Problem description — Which lines of the records contain the word "Create"? Copy each one.

START Source material

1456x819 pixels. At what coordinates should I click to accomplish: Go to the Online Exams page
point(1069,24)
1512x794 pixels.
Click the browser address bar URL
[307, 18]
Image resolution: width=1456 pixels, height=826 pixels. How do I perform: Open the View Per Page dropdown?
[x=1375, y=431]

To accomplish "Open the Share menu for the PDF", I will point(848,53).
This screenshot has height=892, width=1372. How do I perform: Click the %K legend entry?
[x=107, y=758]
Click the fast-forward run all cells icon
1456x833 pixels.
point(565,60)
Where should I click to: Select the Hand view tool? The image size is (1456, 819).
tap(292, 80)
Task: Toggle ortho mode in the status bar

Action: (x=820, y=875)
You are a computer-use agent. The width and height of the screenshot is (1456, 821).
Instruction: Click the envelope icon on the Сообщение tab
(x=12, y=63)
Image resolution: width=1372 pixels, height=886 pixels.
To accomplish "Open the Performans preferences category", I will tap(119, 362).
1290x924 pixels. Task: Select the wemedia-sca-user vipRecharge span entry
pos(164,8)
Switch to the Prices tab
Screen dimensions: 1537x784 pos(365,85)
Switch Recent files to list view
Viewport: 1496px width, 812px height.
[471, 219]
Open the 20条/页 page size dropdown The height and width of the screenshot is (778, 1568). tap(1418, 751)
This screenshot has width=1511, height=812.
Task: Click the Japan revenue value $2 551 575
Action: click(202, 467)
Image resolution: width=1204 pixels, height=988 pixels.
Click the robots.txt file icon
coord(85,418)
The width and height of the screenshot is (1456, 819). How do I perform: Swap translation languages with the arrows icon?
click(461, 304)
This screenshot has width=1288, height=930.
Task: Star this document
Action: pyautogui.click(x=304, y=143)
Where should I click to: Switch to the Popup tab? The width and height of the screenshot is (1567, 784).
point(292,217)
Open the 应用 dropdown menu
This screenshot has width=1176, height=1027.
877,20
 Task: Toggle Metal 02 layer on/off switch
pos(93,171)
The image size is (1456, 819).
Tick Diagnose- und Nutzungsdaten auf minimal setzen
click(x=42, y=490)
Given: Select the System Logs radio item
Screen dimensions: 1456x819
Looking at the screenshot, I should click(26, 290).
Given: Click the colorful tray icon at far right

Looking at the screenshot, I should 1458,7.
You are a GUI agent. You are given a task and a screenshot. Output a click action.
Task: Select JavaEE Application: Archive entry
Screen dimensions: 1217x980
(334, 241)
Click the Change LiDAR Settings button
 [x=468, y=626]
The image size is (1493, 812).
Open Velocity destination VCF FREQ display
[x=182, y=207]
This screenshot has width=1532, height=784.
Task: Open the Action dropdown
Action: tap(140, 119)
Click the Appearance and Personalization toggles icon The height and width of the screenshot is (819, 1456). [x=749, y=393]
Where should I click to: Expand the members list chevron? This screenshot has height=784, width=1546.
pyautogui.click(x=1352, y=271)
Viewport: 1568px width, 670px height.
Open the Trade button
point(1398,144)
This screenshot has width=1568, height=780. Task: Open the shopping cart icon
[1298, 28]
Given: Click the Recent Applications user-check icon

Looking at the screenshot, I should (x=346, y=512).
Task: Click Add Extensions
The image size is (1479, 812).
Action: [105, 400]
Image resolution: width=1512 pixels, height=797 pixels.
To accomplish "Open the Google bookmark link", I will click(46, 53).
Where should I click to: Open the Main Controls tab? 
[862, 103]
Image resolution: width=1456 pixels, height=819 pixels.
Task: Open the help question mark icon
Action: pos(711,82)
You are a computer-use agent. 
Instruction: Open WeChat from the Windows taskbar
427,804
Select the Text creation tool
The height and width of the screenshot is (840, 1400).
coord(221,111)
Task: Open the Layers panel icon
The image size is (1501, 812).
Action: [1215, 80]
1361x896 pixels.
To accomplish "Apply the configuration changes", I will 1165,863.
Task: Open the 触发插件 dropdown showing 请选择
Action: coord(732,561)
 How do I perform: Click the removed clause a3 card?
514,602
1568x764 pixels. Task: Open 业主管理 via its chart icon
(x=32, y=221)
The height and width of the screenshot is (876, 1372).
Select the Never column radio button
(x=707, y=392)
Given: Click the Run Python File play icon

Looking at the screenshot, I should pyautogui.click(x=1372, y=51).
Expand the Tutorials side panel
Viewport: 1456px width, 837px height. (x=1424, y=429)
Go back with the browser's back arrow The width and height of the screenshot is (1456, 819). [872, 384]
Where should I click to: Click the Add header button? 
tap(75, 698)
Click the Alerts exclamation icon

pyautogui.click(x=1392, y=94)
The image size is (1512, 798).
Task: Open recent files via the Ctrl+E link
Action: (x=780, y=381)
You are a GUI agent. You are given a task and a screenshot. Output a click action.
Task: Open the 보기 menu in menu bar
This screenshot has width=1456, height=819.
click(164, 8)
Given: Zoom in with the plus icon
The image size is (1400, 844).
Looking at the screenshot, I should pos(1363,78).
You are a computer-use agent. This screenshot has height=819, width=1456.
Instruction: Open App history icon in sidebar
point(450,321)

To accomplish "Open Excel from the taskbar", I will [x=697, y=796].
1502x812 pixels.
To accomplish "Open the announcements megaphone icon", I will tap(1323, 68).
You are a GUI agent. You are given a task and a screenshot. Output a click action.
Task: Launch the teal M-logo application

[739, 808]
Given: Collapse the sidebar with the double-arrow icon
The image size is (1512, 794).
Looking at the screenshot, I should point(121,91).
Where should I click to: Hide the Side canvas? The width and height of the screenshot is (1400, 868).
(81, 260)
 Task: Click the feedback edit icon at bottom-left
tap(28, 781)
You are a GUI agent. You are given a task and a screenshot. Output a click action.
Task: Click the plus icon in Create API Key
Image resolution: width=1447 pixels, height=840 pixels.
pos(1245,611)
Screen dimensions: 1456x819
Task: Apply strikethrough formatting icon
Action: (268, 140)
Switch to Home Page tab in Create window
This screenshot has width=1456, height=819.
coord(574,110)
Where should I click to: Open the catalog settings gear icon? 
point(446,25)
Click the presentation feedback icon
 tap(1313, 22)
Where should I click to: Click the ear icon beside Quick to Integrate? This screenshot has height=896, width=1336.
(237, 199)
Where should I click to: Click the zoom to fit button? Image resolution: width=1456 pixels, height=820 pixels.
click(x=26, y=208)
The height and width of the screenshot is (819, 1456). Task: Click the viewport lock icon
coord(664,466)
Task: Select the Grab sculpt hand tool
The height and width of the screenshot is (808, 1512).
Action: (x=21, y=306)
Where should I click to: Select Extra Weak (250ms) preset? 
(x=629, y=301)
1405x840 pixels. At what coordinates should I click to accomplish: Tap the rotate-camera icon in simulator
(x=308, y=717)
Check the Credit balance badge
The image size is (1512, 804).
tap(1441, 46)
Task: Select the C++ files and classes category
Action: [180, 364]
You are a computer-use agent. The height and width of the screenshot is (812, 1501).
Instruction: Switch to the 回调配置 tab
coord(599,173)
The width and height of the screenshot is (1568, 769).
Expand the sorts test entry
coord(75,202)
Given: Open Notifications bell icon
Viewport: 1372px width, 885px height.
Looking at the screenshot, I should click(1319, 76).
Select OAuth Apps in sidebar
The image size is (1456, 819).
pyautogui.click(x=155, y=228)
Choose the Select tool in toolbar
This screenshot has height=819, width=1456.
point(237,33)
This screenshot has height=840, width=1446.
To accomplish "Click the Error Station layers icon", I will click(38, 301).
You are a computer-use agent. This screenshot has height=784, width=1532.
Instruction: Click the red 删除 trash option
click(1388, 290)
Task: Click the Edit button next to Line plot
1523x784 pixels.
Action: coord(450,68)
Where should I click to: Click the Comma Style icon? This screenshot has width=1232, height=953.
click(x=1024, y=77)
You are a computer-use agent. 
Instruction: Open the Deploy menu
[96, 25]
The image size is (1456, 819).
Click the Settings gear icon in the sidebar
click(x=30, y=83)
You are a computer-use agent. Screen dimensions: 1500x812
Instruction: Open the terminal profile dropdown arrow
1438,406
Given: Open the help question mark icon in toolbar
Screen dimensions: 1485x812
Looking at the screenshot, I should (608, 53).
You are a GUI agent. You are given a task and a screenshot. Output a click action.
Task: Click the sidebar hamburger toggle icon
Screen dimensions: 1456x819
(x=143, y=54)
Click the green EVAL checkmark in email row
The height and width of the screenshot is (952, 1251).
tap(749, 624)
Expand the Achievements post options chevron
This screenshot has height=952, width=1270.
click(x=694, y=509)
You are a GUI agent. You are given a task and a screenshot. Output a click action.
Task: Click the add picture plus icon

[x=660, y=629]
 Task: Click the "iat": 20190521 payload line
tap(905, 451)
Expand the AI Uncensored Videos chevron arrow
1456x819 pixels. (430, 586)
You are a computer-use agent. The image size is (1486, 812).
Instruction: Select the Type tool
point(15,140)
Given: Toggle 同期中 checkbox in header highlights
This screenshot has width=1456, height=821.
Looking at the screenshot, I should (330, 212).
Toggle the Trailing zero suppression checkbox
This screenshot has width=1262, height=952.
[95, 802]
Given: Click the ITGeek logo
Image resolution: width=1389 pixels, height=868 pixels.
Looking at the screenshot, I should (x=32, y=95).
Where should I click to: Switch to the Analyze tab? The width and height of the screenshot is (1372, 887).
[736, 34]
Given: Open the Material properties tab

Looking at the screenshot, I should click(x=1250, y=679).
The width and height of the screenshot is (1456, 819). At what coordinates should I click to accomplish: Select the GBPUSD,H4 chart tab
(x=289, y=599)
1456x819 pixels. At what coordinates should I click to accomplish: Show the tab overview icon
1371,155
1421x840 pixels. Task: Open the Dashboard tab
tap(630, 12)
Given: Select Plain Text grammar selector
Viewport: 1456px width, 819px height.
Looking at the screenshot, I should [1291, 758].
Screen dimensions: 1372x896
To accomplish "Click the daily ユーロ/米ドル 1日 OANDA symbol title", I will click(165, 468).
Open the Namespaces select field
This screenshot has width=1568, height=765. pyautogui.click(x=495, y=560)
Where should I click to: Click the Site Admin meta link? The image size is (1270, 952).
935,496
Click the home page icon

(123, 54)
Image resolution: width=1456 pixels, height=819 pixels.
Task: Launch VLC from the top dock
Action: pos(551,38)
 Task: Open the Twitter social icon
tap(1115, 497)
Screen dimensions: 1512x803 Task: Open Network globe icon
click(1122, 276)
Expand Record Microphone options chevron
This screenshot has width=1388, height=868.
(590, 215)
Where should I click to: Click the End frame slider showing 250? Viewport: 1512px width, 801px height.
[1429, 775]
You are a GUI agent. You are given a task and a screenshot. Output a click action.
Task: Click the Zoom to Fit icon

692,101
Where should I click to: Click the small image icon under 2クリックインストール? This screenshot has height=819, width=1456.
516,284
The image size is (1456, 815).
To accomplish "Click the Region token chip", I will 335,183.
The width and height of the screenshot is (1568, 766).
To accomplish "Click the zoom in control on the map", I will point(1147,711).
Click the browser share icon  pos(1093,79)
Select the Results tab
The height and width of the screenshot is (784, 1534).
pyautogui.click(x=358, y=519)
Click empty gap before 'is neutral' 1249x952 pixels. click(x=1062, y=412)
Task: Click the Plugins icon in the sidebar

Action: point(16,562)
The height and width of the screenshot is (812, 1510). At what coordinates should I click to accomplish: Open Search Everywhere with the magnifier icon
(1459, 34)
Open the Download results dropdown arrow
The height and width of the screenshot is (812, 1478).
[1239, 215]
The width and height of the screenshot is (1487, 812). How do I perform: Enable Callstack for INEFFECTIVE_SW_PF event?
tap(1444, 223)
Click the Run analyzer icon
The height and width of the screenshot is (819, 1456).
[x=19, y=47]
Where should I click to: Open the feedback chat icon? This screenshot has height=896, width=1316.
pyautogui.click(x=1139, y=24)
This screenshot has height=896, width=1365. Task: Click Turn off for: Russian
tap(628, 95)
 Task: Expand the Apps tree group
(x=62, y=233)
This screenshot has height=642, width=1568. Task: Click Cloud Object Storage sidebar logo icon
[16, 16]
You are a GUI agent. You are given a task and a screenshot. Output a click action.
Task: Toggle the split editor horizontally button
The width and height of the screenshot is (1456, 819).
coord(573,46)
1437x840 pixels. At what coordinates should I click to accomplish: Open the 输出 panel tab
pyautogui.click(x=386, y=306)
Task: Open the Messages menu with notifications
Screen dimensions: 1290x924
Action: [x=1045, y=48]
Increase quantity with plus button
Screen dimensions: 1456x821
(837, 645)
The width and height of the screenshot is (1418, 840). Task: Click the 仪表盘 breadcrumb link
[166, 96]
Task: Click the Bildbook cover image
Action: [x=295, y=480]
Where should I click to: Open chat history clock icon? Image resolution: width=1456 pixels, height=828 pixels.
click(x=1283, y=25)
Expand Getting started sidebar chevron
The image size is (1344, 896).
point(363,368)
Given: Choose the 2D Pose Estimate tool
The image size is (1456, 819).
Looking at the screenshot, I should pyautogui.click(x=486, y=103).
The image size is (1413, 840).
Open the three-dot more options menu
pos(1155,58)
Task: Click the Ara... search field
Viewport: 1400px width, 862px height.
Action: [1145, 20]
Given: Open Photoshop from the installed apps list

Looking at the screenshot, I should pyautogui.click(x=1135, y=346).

END Source material

Result for this task —
Task: Click the plus icon in Create API Key
Switch to Home Page tab in Create window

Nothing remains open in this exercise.